1. Use the sss_cache utility to invalidate the record of idm_user in the SSSD cache and force a reload of the idm_user information:

   # sss_cache -u idm_user

2. Run the ipa certmap-match command with the name of the file containing the certificate of the IdM user:

   # ipa certmap-match idm_user_cert.pem

   --------------
   1 user matched
   --------------
    Domain: IDM.EXAMPLE.COM
    User logins: idm_user
   ----------------------------
   Number of entries returned 1
   ----------------------------

   The output confirms that now you have certificate mapping data added to idm_user and that a corresponding mapping rule exists.
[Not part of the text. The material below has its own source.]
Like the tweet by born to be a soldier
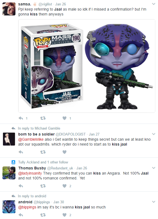The width and height of the screenshot is (158, 219). pos(65,152)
This means that you can use any certificate that matches the defined certificate mapping data to authenticate as idm_user.

Procedure

1. Obtain the administrator’s credentials:

   # kinit admin

2. Choose one of the following options:

   • If you have the certificate of idm_user, add the certificate to the user account using the ipa user-add-cert command:

     # CERT=$(openssl x509 -in idm_user_cert.pem -outform der|base64 -w0)

     # ipa user-add-certmapdata idm_user --certificate $CERT

   • If you do not have the certificate of idm_user but know the Issuer and the Subject of the user’s certificate:

     # ipa user-add-certmapdata idm_user --subject "O=EXAMPLE.ORG,CN=test" --issuer "CN=Smart Card CA,O=EXAMPLE.ORG"

     --------------------------------------------
     Added certificate mappings to user "idm_user"
     --------------------------------------------
       User login: idm_user
       Certificate mapping data: X509:<I>O=EXAMPLE.ORG,CN=Smart Card CA<S>CN=test,O=EXAMPLE.ORG

1. Use the sss_cache utility to invalidate the record of idm_user in the SSSD cache and force a reload of the idm_user information:

   # sss_cache -u idm_user

2. Run the ipa certmap-match command with the name of the file containing the certificate of the IdM user:

   # ipa certmap-match idm_user_cert.pem

   --------------
   1 user matched
   --------------
    Domain: IDM.EXAMPLE.COM
    User logins: idm_user
   ----------------------------
   Number of entries returned 1
   ----------------------------

   The output confirms that now you have certificate mapping data added to idm_user and that a corresponding mapping rule exists. This means that you can use any certificate that matches the defined certificate mapping data to authenticate as idm_user.